● **Assignment 1**:
List every all-capital abbreviation that appears in the GDPR passage.
● **Assignment 2**:
Carry on writing the GDPR passage, starting right after its final sentence.

Companies operating on this scale will need to have a clear understanding of how data flows in the company to ensure that cross-border data transfers are compliant.
This is just one example of how GDPR is introducing formal processes for issues not previously covered by the DPA. Another area that the ruling focusses on is when a data breach occurs.
In 2016, it was revealed that Yahoo had suffered a cyberattack that resulted in three billion users having their account details leaked. What was appalling to the public, however, was that the attack had taken place three years prior to the incident being reported.
Unfortunately, this is not an isolated incident. In 2017, Uber revealed that data of its users had been held to ransom by hackers in 2016, prompting similar backlash to the Yahoo breach.
Under GDPR, companies are required to report a breach within 72 hours of its discovery. This includes notifying the country’s DPA regulator, which in the UK is the Information Commissioner’s Office (ICO), and the people it impacts.
Businesses should also consider taking additional steps to avoid the detrimental impact cyber breaches can have on its employees and customers.
Preparing to succeed
Identity management is just one example that allows companies to restrict access to certain resources within a system. Identity management can define what users can accomplish on the network depending on varying factors including the person’s location and device type.
With the rise in cloud computing among businesses, extra measures should also be taken to safeguard this data. A survey found that 41% of businesses were using the public cloud for their work, with 38% on a private cloud network. By implementing security measures like encryption software, businesses can prevent unauthorised access to digital information.
Taking these precautionary steps is necessary for businesses with more than 250 employees. This is because a business of this size, following the introduction of GDPR, must detail what information they are collecting and processing.
This includes how long the information will be stored for and what technical security measures are in place to safeguard the information.

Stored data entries
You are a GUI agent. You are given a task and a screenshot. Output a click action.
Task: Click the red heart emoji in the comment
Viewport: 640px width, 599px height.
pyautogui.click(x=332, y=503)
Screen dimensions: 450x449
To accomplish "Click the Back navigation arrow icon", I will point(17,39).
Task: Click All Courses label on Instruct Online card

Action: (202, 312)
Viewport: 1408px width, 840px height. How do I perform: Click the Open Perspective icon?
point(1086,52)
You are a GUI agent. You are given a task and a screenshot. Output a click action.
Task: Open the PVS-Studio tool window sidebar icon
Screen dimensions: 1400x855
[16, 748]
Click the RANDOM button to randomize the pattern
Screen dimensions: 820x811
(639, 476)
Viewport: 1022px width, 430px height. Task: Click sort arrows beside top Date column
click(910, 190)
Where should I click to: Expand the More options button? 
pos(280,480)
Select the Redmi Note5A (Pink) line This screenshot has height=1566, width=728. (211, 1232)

● **Exercise result 1**:
GDPR, DPA, UK, ICO

● **Exercise result 2**:
In addition to identity management and encryption software, businesses can also consider various other security tools for their systems, including anti-ransomware, exploit prevention and access management.
Another notable change for companies that have regular and systematic monitoring of individual data, or process a vast amount of sensitive personal data, is that they will now be required to employ a data protection officer (DPO). Sensitive data refers to genetic data and any personal information such as religious and political views.
GDPR will have a wide-ranging impact on multinational businesses. Although some may be more prepared than others, each business’ status in complying with GDPR is different, with no one solution suiting all.
It’s fair to say that the GDPR is the most meaningful change in data privacy law since it was first established more than 20 years ago. Despite it currently only being enforced in the EU, many believe this will spark a revolution across the globe for the protection of data for individuals.
Businesses must prioritise updating their current systems to ensure their processing policies are compliant with the GDPR. Depending on the current position of a business, some may need more preparation than others. For example, not every business will be required to employ a DPO, but others may need to reorganise its HR team to help enforce GDPR compliance across a company.
With May just around the corner, businesses who have not already started preparing need to act now to avoid financial punishments and reputation repercussions.